By Megan Schaefer
For years music has touched people in ways that even science can’t truly understand and yet, the area of music therapy is still misunderstood and not widely respected as a “true form” of treatment.
The Center for Music Therapy in Austin, opened in 1990 by Hope Young, a music therapist, is the first for-profit music therapy center in the world. Three full- time employees: Young, Emily Morris, another licensed music therapist and Emma Lake, who serves as the clinical and administrative assistant; Morris works with patients individually, while Lake conducts most of the group therapy sessions. Patients range in ages from children to people in their ‘90s.
Young, who says that she has been practicing music therapy for over 20 years, graduated with a degree in music therapy from the University of the Pacific in 1989. She chose to come to Austin to fulfill a six month internship requirement working with the Travis State School. “Ever since I was a child, I was fascinated by the effect that music has on us,” Young says. “I knew that when I grew up I wanted to incorporate music in some way to help people and when I became aware with music therapy, I knew that eventually I had to open a center for music therapy.”
Most music therapists travel to their needed destination, whether its schools, hospice or hospitals, but Young wanted a center where people could gather and create a community atmosphere.
According to the Center’s website, music therapy helps achieve non-music results in rehabilitation, health, medical, education, or psychiatric facilities. The idea of music therapy has been around for centuries and formally became a profession in the 20th century. After World War I and World War II, musicians began traveling to Veteran Hospitals and performed for both physical and emotional trauma patients. At the time, patients’ positive responses to the music were unexplainable, but led doctors and nurses to allow musicians to come more frequently to play for veterans. By 1932, music therapy became an official major at some universities. Today, there are 5,000 licensed music therapists in the U.S.
The center treats patients with a wide array of needs that range from diseases to permanent disorders for people who have been in severe accidents. “The people that we work with may have behavioral, emotional, physical or mental disorders or needs,” Lake says. “We have worked with people who have had cancer, speech impediments, Parkinson’s, anxiety, depression, sleeping disorders, brain damage and many more conditions.”
In therapy, Young and Morris use the Iso Principle to assess their patients’ needs and to earn their trust, which creates a means of communication between the patient and the therapist, stating that the mood of the music should match that of the patient. For example, if a patient is mad or depressed a upbeat, happy song isn’t played because this lessens the chances of the patient identifying to the music and not reacting to it.

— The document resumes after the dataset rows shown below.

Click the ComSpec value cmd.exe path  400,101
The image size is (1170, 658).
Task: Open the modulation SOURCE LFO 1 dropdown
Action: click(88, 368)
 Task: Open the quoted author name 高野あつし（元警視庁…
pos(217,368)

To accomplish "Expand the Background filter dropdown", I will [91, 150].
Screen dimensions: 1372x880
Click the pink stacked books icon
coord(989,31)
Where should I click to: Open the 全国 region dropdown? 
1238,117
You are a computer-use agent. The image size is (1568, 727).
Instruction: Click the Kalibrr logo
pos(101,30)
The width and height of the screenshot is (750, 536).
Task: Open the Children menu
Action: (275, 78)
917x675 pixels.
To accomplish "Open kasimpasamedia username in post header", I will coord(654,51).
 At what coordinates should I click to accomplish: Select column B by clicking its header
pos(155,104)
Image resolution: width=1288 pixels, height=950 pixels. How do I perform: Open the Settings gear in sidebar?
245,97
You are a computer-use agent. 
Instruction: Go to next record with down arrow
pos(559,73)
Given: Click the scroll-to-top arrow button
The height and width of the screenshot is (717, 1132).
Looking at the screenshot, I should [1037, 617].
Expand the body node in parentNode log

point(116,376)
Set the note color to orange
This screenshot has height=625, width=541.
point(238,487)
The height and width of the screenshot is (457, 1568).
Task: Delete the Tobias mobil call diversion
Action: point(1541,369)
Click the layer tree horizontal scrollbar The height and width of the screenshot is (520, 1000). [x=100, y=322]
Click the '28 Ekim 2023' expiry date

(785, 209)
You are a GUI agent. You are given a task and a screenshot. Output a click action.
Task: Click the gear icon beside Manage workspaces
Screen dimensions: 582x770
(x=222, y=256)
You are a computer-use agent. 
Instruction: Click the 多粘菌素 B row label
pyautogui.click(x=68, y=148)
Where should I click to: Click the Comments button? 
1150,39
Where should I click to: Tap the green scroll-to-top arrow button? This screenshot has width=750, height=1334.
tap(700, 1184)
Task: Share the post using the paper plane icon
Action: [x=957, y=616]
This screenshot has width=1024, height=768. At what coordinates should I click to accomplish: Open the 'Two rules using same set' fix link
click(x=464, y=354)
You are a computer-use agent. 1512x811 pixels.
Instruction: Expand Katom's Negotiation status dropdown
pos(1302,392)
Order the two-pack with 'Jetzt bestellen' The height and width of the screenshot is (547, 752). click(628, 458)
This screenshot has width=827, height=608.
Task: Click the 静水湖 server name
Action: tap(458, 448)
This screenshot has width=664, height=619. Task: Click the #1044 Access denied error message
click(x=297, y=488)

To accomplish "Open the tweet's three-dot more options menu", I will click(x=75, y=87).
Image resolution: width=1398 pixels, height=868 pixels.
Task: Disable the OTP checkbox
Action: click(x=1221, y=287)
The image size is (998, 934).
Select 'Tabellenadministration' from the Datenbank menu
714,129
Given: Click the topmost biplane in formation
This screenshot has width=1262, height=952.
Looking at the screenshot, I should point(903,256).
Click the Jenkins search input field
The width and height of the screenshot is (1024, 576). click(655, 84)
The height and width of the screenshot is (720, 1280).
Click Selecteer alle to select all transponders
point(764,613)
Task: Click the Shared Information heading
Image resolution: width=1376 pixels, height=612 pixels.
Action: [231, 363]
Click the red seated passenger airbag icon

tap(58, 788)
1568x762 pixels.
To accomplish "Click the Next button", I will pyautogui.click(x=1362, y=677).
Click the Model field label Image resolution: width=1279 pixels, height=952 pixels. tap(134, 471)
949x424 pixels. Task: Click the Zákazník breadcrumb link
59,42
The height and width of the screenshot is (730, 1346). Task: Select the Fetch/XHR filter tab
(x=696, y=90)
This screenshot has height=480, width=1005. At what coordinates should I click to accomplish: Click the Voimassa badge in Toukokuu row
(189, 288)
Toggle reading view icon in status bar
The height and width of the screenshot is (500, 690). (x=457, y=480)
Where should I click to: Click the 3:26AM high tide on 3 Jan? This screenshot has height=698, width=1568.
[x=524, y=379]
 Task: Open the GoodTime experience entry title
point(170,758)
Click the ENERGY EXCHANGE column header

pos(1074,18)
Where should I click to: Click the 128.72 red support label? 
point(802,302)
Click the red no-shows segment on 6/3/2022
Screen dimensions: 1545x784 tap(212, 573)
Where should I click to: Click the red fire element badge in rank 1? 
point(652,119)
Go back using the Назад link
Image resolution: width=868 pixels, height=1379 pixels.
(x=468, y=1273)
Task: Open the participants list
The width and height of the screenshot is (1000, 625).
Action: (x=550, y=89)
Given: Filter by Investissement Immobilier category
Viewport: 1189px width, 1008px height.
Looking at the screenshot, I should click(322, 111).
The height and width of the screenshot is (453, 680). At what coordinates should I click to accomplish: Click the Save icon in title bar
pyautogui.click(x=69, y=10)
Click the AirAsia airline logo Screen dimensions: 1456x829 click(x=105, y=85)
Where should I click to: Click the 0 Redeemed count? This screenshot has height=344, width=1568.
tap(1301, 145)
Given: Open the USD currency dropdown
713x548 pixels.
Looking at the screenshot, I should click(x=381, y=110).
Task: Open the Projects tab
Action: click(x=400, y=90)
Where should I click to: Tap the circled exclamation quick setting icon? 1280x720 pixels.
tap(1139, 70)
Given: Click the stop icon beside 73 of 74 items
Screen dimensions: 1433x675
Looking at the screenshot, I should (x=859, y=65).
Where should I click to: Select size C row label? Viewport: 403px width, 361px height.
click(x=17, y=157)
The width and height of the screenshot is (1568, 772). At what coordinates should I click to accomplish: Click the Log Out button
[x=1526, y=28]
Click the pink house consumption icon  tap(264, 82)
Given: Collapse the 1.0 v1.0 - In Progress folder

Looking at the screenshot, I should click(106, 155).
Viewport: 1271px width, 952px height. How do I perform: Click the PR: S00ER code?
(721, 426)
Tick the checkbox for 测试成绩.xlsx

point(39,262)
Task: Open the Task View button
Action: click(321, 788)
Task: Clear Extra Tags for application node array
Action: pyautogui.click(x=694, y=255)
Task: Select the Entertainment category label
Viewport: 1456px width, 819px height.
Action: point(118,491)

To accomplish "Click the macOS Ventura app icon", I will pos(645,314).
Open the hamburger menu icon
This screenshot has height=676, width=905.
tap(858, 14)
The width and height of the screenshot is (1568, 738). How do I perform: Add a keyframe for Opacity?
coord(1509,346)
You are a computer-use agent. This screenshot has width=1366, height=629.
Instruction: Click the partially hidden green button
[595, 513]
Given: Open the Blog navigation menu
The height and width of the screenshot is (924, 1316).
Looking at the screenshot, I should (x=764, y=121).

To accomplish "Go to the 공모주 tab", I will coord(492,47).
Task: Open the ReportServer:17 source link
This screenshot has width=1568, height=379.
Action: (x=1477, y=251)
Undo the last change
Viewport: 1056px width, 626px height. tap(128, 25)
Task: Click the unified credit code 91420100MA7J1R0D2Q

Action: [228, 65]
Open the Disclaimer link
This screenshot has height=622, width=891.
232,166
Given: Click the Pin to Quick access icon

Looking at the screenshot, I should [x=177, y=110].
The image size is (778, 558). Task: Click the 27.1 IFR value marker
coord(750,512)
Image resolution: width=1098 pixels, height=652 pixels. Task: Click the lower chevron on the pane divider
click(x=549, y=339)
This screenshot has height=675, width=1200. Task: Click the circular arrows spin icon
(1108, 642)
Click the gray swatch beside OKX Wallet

Music therapy is intended to be in addition to traditional medicine like physical therapy or seeing a chiropractor, says Young and Morris. Music therapists are not licensed to prescribe medicine, but work closely with many of their patients’ doctors. Young and her team offer individual and group therapy, the most popular because of its social aspect and smaller price tag. For $65 per month, patients have access to an assortment of classes offered such as Tai Chi and an hour of singing.
Similar to that of a gym membership, exercise is an important component in therapy because of its obvious positive effects and the many Parkinson patients at the center. The deterioration and lessening of the muscles and requires excess exercising. Music helps the time go by faster when exercising and even when you are singing you are working your muscles.
“The Center gives us something to do and an outlet to meet other people, who have some of the same circumstances we have,” says Jim Perkins, a caretaker for his wife Julianne, who has Parkinson’s. “We understand that this disease won’t go away, but by using different outlets such as music therapy, we can at least prolong Julianne’s life and abilities.”
Jim and Julianne started coming to the center in August 2012 when they were referred by Julianne’s neurologist. The center has earned trust and respect by many local doctors who have seen firsthand the positive outcomes that music therapy produces.
Mary Jo Hernandez, who has Parkinson’s and has been coming to the center for years, has gone beyond just being a patient and helps as a volunteer. Currently, she is helping expand the center’s lumosity program. The program is a variety of brain games that help patients sharpen and improve memory, as well as improving attention spans. “The center has allowed me to stay active and social,” Hernandez says. “They are also willing and happy to let me become involved in coordinating and introducing new activities, which is fun and keeps me busy.”
For their 25th anniversary, Young and her colleagues are planning an event called ‘Song of Strength’ that would start the weekend of South by Southwest in March and end in October during Austin City Limits. Each month artists (professional and non-professional) would write songs about people that showed great strength or inspired them. The songs would then be posted on YouTube and allow viewers to interact and vote on their favorites. At the end of the event they want to have a walk to increase music therapy knowledge and money for their patients. “Magical stuff happens here,” Morris says. “If only we could show people what we have done and witnesses, then there would be no question of whether music therapy works or not; people would take it seriously.”